A British court ruled that they had violated the copyright of the original artist because:

I have not found this to be an easy question but I have decided that the defendants' work does reproduce a substantial part of the claimant's artistic work. In the end the issue turns on a qualitative assessment of the reproduced elements. The elements which have been reproduced are a substantial part of the claimant's work because, despite the absence of some important compositional elements, they still include the key combination of what I have called the visual contrast features with the basic composition of the scene itself. It is that combination which makes Mr Fielder's image visually interesting. It is not just another photograph of cliched London icons.
...
I sympathise with Mr Houghton in his wish to use an image of London landmarks. He is free to do so. There are entirely independent images of the same landmarks available to be used which predate publication of Mr Fielder's picture. But the defendants do not want to use those, no doubt for their own good reasons. Perhaps they did not look as attractive as the claimant's image? The defendants went to rather elaborate lengths to produce their image when it seems to me that it did not need to be so complicated. Mr Houghton could have simply instructed an independent photographer to go to Westminster and take a picture which includes at least a London bus, Big Ben and the Houses of Parliament. Whatever image was produced could then have been used on the tins of tea. Such an image would not infringe. It may or may not have the same appealing qualities as the claimant's image. Even if it did they would be the result of independent skill and labour employed by the independent photographer. Again however that is not what happened.
The American tech reaction, at least, was widely negative, though a lot of people hadn't read the judgement and were interpreting the ruling as being broader and less thoughtful than it actually was.

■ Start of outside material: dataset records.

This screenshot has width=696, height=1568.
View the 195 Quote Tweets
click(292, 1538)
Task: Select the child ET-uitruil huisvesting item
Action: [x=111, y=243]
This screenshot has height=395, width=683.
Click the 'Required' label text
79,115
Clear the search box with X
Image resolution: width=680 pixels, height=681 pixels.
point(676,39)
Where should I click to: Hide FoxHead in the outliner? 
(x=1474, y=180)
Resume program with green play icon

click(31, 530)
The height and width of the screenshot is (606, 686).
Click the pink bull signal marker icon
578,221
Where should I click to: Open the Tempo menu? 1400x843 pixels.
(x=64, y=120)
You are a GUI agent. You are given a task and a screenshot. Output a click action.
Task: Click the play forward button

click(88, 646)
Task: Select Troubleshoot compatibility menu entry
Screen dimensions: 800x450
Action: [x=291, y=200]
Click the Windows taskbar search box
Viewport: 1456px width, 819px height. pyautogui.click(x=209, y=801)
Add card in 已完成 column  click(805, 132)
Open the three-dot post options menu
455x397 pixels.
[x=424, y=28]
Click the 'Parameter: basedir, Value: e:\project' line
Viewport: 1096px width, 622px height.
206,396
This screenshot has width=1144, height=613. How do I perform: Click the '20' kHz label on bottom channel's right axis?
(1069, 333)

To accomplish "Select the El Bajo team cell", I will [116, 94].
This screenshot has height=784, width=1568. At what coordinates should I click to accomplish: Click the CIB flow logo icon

Zynga [2], on the other hand, is probably on the right side of the law, but is widely regarded as a copycat. The way they work is to find other Facebook games and copy the mechanics and gameplay, but with their own art and text.

This is legal, but people don't like it. It doesn't help that they aren't really making games people play because they are fun as much as because they create as sense of obligation.

I have a hard time seeing the difference between Compaq making a clone [3] of the IBM PC and Zynga making a clone of Slashkey's Farmtown. And I don't know if my friend is right to be indignant that people would look at his site to see what is working for him.


[1] You would definitely want to test that it actually does better on your site.

[2] They make FarmVille, Mafia Wars, CityVille, etc.

[3] While their first cloned product was a fully compatible portable computer, they relased their first desktop, very similar to IBM's, a little over a year later.